Открытое письмо Мстислава Ростроповича 39 страница



Пока я ломала голову, чем же я все-таки буду кормить джентльменов, дивный совет дал нам Шостакович. Незадолго перед тем он был в Армении, отдыхал в Доме творчества композиторов в Дилижане, расположенном высоко в горах, и был в восторге от гостеприимства армян. Вот туда он и посоветовал нам убраться с иностранными гостями: мол, армяне не подведут, а здесь на русских харчах мы вряд ли продержимся. И правда, когда Слава позвонил к ним и сказал, что, возможно, он предоставит им честь принять у себя в Доме творчества Бриттена, а также и нас, — они готовы были от радости объявить национальный праздник. Еще бы, впервые Бриттен ехал отдыхать в Советский Союз, и не в какой-то кремлевский санаторий, а к армянам!

На аэродроме Бен показал нам небольшую книжку стихов Пушкина с английским подстрочником и сказал, что собирается за летние каникулы написать для меня вокальный цикл и что писать будет на русский текст стихов!

Так счастливо началось наше путешествие. К нам присоединилась Аза Аминтаева — Ося, и вскоре мы уже дышали чистейшим горным воздухом Дилижана. Нам отвели два отдельных дома и даже предоставили повара. Видно было, что армяне подготовились встречать гостей по высшему разряду. Слава им сказал: будет у вас плохо, уедем к вашим соседям-грузинам. После этого мы могли уже больше ни о чем не беспокоиться. Чтобы никому не отдать чести принимать у себя Бриттена, армяне, если нужно, передвинули бы свои горы.
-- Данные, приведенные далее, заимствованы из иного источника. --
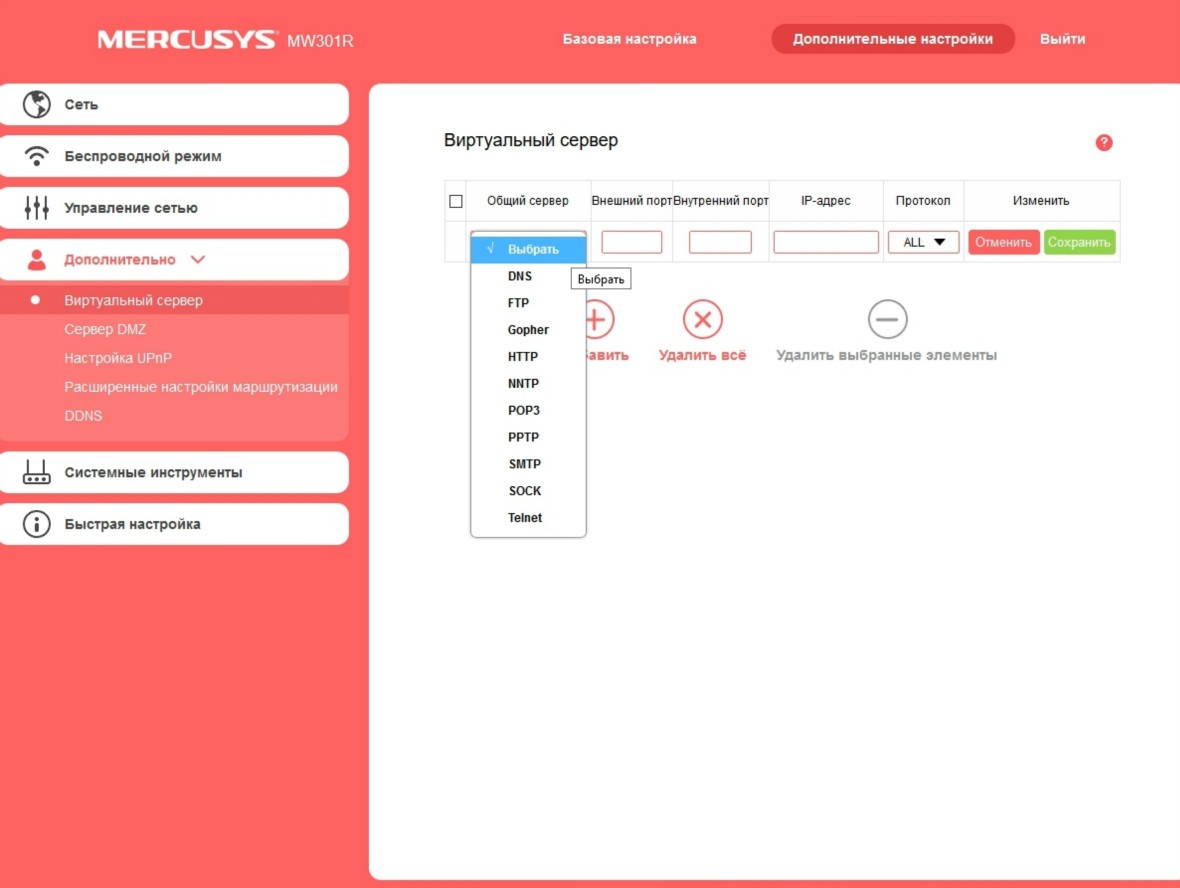Click the Выйти logout link

click(x=1062, y=39)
И потянулись к нашему дому ящики с винами, коньяком, восточными сладостями и фруктами… Барашки, цыплята, форель и прочая снедь каждый день украшали наш стол. Где они это добывали — уму непостижимо, но жили мы как в раю. Только один раз случилось ЧП. У Бена продырявился ботинок, и он захотел купить новую пару туфель. Хорошо, что Слава успел подобрать выброшенные ботинки, а то что бы мы делали? Купить ни за какие деньги невозможно — их просто в магазинах нет. Тогда он собрал «совет старейшин» — армянских композиторов, опекающих нас, — и, выставив перед ними пару джентльменских туфель, задал вопрос: «Что будем делать? Другой пары у Бриттена нет. Он сейчас сидит дома в тапочках — пишет в вашем Дилижане музыку, чем вы прославитесь. Я еще задержу его пару часов, а потом?.. Или придется звонить грузинам? У тех всегда все есть…» После чего поднялся старший из них, принял в объятия бриттеновские дырявые ботинки и, страшно вращая глазами, сказал, что только через его труп прикоснется к ним чья-либо рука. «У нас есть Фауст и Отелло, живут недалеко отсюда, починят так, что будут лучше новых. Это дело чести армянского народа…» (Я заметила, что почти всех сапожников в Армении зовут Фауст, Отелло или Цезарь.) И правда, когда Бен, окончив работу, спросил Славу, когда же они пойдут покупать ему новые ботинки, Слава поставил перед ним пару великолепно отремонтированных туфель, начищенных и сияющих, как новые.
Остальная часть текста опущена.